-- START OF Information supplied --
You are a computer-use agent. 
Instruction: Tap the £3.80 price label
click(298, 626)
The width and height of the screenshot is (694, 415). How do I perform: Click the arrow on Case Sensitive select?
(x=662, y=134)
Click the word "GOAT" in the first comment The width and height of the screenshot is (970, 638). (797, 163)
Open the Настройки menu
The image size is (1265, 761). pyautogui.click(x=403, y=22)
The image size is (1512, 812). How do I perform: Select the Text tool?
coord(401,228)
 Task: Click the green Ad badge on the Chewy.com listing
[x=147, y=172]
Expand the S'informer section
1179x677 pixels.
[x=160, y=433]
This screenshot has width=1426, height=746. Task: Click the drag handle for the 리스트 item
-- END OF Information supplied --
▶ What is expected:
Rewrite all of the records above with each "screenshot" changed to "screen capture", keeping everything else the same.

▶ Complete answer:
You are a computer-use agent. 
Instruction: Tap the £3.80 price label
click(298, 626)
The width and height of the screen capture is (694, 415). How do I perform: Click the arrow on Case Sensitive select?
(x=662, y=134)
Click the word "GOAT" in the first comment The width and height of the screen capture is (970, 638). (797, 163)
Open the Настройки menu
The image size is (1265, 761). pyautogui.click(x=403, y=22)
The image size is (1512, 812). How do I perform: Select the Text tool?
coord(401,228)
 Task: Click the green Ad badge on the Chewy.com listing
[x=147, y=172]
Expand the S'informer section
1179x677 pixels.
[x=160, y=433]
This screen capture has width=1426, height=746. Task: Click the drag handle for the 리스트 item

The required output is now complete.